■ **Given task**
Can you copy the data between the line containing "Select the チーム icon in sidebar" and the line containing "Action: (x=52, y=102)", inclusive, word for word and without the pictures?

■ **Records to process**
——————————
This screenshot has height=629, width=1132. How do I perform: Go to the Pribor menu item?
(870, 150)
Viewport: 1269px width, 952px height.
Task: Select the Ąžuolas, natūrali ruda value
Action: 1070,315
——————————
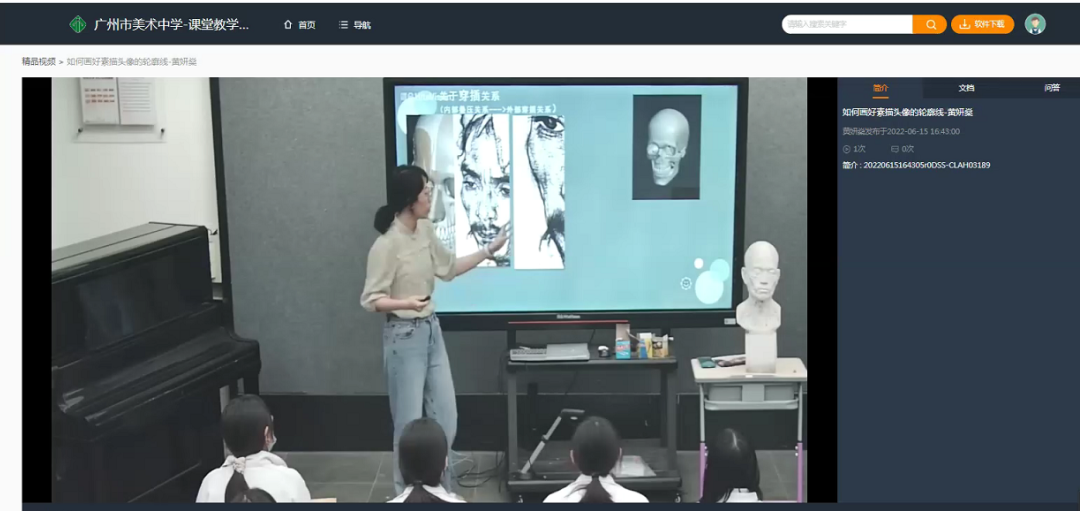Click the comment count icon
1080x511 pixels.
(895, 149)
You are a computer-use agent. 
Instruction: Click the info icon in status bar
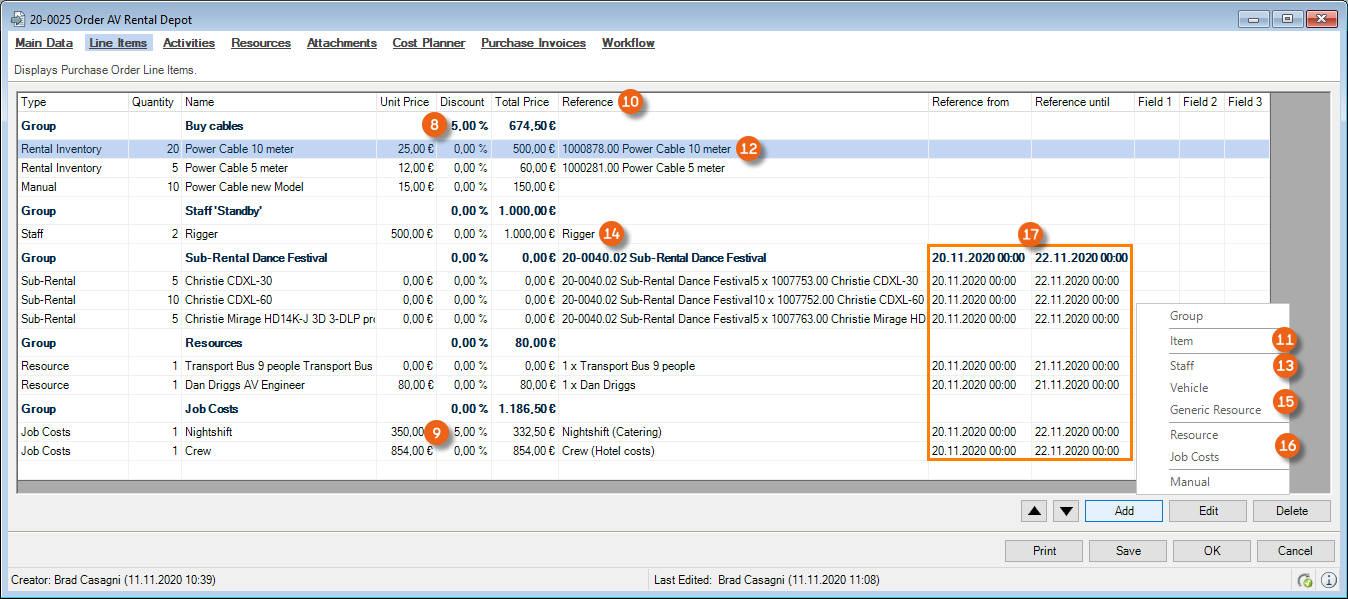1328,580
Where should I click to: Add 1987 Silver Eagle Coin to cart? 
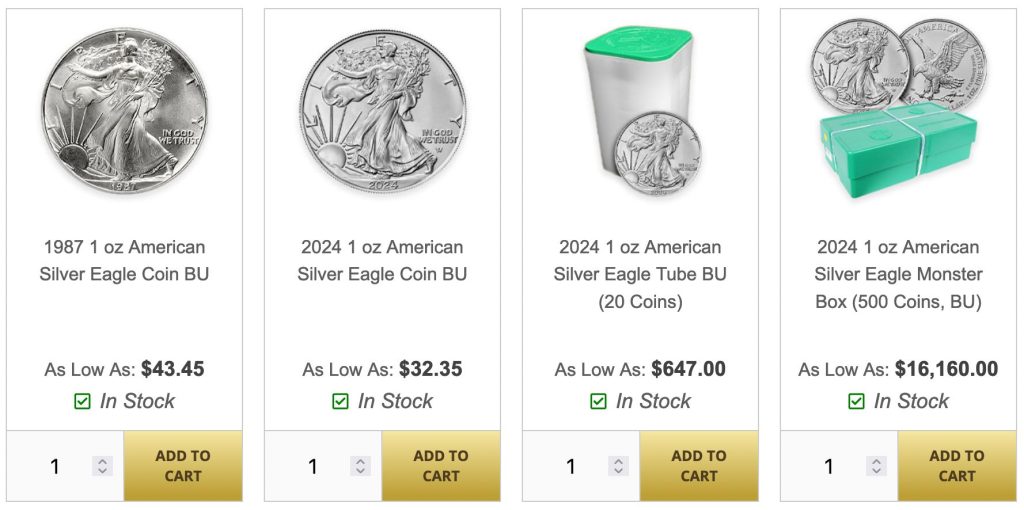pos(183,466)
——————————
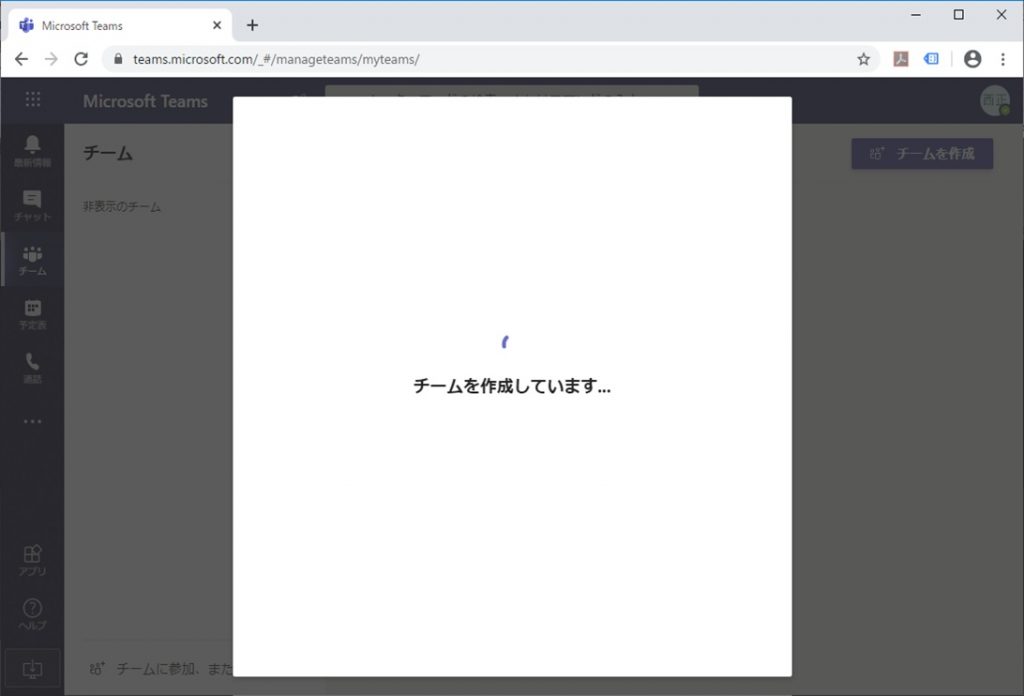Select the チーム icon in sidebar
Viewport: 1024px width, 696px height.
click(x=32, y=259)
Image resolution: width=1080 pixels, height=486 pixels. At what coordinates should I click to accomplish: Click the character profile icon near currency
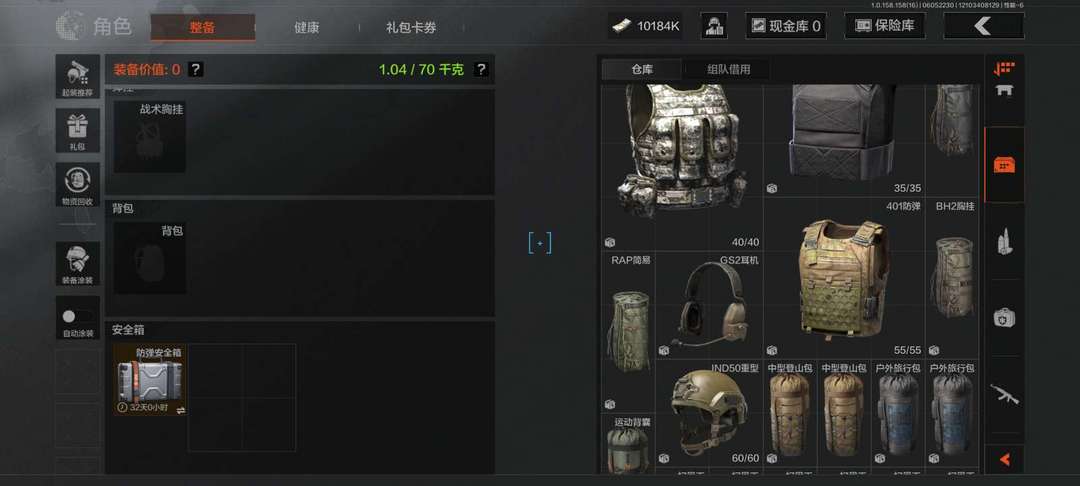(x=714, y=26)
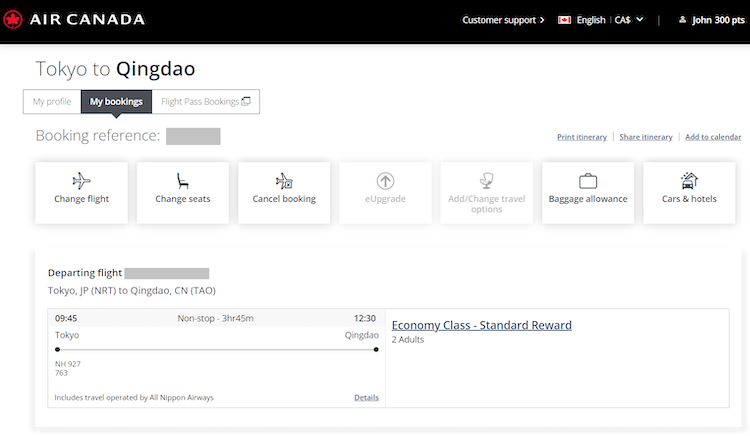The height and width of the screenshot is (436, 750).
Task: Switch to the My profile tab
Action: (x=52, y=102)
——————————
■ **Output below**
Select the チーム icon in sidebar
Viewport: 1024px width, 696px height.
click(x=32, y=259)
Image resolution: width=1080 pixels, height=486 pixels. At what coordinates should I click to accomplish: Click the character profile icon near currency
(x=714, y=26)
The height and width of the screenshot is (436, 750).
Task: Switch to the My profile tab
Action: (x=52, y=102)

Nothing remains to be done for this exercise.